(Text and item location listing)
------------------------------
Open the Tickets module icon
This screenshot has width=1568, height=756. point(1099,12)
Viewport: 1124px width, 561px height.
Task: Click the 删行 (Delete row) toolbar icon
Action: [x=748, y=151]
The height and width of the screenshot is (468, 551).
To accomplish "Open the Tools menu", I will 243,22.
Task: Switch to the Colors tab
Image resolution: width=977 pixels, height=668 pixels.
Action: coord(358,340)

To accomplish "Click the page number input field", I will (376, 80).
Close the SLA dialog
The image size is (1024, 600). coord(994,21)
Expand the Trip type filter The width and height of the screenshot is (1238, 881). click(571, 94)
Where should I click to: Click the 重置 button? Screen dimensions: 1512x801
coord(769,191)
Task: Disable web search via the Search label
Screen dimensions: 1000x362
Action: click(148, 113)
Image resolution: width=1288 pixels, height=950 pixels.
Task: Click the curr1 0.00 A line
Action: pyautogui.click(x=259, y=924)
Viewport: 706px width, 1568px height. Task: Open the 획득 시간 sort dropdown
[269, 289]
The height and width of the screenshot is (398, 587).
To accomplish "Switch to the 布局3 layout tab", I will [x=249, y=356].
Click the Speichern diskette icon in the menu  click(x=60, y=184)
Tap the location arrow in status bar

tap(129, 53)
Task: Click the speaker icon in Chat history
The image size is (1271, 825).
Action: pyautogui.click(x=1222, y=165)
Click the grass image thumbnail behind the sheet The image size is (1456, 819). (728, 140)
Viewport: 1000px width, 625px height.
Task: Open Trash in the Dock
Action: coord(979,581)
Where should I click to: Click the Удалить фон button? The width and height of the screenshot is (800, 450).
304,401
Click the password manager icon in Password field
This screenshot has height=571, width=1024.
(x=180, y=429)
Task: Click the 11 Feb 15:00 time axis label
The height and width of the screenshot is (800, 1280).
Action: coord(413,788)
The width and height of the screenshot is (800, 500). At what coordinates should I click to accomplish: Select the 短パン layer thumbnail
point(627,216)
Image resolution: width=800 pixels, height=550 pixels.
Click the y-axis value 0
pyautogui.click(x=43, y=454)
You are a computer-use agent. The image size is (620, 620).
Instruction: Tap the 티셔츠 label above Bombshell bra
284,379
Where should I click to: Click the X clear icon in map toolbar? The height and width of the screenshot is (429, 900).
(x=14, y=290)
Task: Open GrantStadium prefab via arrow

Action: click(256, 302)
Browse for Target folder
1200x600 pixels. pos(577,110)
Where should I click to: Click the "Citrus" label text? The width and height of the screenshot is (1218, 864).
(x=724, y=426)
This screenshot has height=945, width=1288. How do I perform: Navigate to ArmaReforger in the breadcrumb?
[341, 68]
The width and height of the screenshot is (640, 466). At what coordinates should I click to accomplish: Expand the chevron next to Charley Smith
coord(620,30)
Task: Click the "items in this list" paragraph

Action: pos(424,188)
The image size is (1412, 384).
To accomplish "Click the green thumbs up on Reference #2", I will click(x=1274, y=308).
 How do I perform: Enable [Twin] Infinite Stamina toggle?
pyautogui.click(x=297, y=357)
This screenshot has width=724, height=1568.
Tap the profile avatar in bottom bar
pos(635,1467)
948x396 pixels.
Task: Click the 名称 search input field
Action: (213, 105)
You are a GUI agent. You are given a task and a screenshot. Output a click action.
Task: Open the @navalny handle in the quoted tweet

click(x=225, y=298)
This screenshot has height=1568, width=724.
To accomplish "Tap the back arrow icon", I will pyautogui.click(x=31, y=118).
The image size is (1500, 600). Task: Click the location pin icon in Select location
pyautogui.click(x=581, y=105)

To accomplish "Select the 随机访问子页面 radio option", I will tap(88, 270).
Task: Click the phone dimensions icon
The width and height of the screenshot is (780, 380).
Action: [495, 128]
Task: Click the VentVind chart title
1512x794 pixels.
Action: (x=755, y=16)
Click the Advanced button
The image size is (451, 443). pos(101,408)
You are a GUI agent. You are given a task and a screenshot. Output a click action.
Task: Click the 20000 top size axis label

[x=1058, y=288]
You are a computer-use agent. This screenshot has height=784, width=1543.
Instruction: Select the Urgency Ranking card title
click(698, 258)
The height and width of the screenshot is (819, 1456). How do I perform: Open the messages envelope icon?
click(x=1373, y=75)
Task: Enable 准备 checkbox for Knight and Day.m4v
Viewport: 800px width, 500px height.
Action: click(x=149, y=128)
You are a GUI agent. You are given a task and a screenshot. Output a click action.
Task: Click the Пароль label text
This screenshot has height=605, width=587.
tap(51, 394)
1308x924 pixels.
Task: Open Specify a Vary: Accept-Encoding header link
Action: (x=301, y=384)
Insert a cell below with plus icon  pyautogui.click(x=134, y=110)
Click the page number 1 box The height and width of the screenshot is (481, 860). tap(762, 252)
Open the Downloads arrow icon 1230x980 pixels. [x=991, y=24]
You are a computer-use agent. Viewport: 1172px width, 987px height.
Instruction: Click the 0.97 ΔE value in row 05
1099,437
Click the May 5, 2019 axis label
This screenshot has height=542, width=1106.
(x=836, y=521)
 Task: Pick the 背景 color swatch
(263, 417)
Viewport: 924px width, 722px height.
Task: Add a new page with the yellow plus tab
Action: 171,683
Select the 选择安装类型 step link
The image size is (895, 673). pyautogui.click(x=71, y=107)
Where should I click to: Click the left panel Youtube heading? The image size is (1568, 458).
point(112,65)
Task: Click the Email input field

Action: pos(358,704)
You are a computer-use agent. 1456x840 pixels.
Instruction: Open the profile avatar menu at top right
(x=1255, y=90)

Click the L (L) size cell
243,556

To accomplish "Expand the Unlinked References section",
------------------------------
* **What to produce**: Copy the entire listing above word for word, keeping every line as it appears.

* **Result of the task**:
Open the Tickets module icon
This screenshot has width=1568, height=756. point(1099,12)
Viewport: 1124px width, 561px height.
Task: Click the 删行 (Delete row) toolbar icon
Action: [x=748, y=151]
The height and width of the screenshot is (468, 551).
To accomplish "Open the Tools menu", I will 243,22.
Task: Switch to the Colors tab
Image resolution: width=977 pixels, height=668 pixels.
Action: coord(358,340)

To accomplish "Click the page number input field", I will (376, 80).
Close the SLA dialog
The image size is (1024, 600). coord(994,21)
Expand the Trip type filter The width and height of the screenshot is (1238, 881). click(571, 94)
Where should I click to: Click the 重置 button? Screen dimensions: 1512x801
coord(769,191)
Task: Disable web search via the Search label
Screen dimensions: 1000x362
Action: click(148, 113)
Image resolution: width=1288 pixels, height=950 pixels.
Task: Click the curr1 0.00 A line
Action: pyautogui.click(x=259, y=924)
Viewport: 706px width, 1568px height. Task: Open the 획득 시간 sort dropdown
[269, 289]
The height and width of the screenshot is (398, 587).
To accomplish "Switch to the 布局3 layout tab", I will [x=249, y=356].
Click the Speichern diskette icon in the menu  click(x=60, y=184)
Tap the location arrow in status bar

tap(129, 53)
Task: Click the speaker icon in Chat history
The image size is (1271, 825).
Action: pyautogui.click(x=1222, y=165)
Click the grass image thumbnail behind the sheet The image size is (1456, 819). (728, 140)
Viewport: 1000px width, 625px height.
Task: Open Trash in the Dock
Action: coord(979,581)
Where should I click to: Click the Удалить фон button? The width and height of the screenshot is (800, 450).
304,401
Click the password manager icon in Password field
This screenshot has height=571, width=1024.
(x=180, y=429)
Task: Click the 11 Feb 15:00 time axis label
The height and width of the screenshot is (800, 1280).
Action: coord(413,788)
The width and height of the screenshot is (800, 500). At what coordinates should I click to accomplish: Select the 短パン layer thumbnail
point(627,216)
Image resolution: width=800 pixels, height=550 pixels.
Click the y-axis value 0
pyautogui.click(x=43, y=454)
You are a computer-use agent. The image size is (620, 620).
Instruction: Tap the 티셔츠 label above Bombshell bra
284,379
Where should I click to: Click the X clear icon in map toolbar? The height and width of the screenshot is (429, 900).
(x=14, y=290)
Task: Open GrantStadium prefab via arrow

Action: click(256, 302)
Browse for Target folder
1200x600 pixels. pos(577,110)
Where should I click to: Click the "Citrus" label text? The width and height of the screenshot is (1218, 864).
(x=724, y=426)
This screenshot has height=945, width=1288. How do I perform: Navigate to ArmaReforger in the breadcrumb?
[341, 68]
The width and height of the screenshot is (640, 466). At what coordinates should I click to accomplish: Expand the chevron next to Charley Smith
coord(620,30)
Task: Click the "items in this list" paragraph

Action: pos(424,188)
The image size is (1412, 384).
To accomplish "Click the green thumbs up on Reference #2", I will click(x=1274, y=308).
 How do I perform: Enable [Twin] Infinite Stamina toggle?
pyautogui.click(x=297, y=357)
This screenshot has width=724, height=1568.
Tap the profile avatar in bottom bar
pos(635,1467)
948x396 pixels.
Task: Click the 名称 search input field
Action: (213, 105)
You are a GUI agent. You are given a task and a screenshot. Output a click action.
Task: Open the @navalny handle in the quoted tweet

click(x=225, y=298)
This screenshot has height=1568, width=724.
To accomplish "Tap the back arrow icon", I will pyautogui.click(x=31, y=118).
The image size is (1500, 600). Task: Click the location pin icon in Select location
pyautogui.click(x=581, y=105)

To accomplish "Select the 随机访问子页面 radio option", I will tap(88, 270).
Task: Click the phone dimensions icon
The width and height of the screenshot is (780, 380).
Action: [495, 128]
Task: Click the VentVind chart title
1512x794 pixels.
Action: (x=755, y=16)
Click the Advanced button
The image size is (451, 443). pos(101,408)
You are a GUI agent. You are given a task and a screenshot. Output a click action.
Task: Click the 20000 top size axis label

[x=1058, y=288]
You are a computer-use agent. This screenshot has height=784, width=1543.
Instruction: Select the Urgency Ranking card title
click(698, 258)
The height and width of the screenshot is (819, 1456). How do I perform: Open the messages envelope icon?
click(x=1373, y=75)
Task: Enable 准备 checkbox for Knight and Day.m4v
Viewport: 800px width, 500px height.
Action: click(x=149, y=128)
You are a GUI agent. You are given a task and a screenshot. Output a click action.
Task: Click the Пароль label text
This screenshot has height=605, width=587.
tap(51, 394)
1308x924 pixels.
Task: Open Specify a Vary: Accept-Encoding header link
Action: (x=301, y=384)
Insert a cell below with plus icon  pyautogui.click(x=134, y=110)
Click the page number 1 box The height and width of the screenshot is (481, 860). tap(762, 252)
Open the Downloads arrow icon 1230x980 pixels. [x=991, y=24]
You are a computer-use agent. Viewport: 1172px width, 987px height.
Instruction: Click the 0.97 ΔE value in row 05
1099,437
Click the May 5, 2019 axis label
This screenshot has height=542, width=1106.
(x=836, y=521)
 Task: Pick the 背景 color swatch
(263, 417)
Viewport: 924px width, 722px height.
Task: Add a new page with the yellow plus tab
Action: 171,683
Select the 选择安装类型 step link
The image size is (895, 673). pyautogui.click(x=71, y=107)
Where should I click to: Click the left panel Youtube heading? The image size is (1568, 458).
point(112,65)
Task: Click the Email input field

Action: pos(358,704)
You are a computer-use agent. 1456x840 pixels.
Instruction: Open the profile avatar menu at top right
(x=1255, y=90)

Click the L (L) size cell
243,556

To accomplish "Expand the Unlinked References section",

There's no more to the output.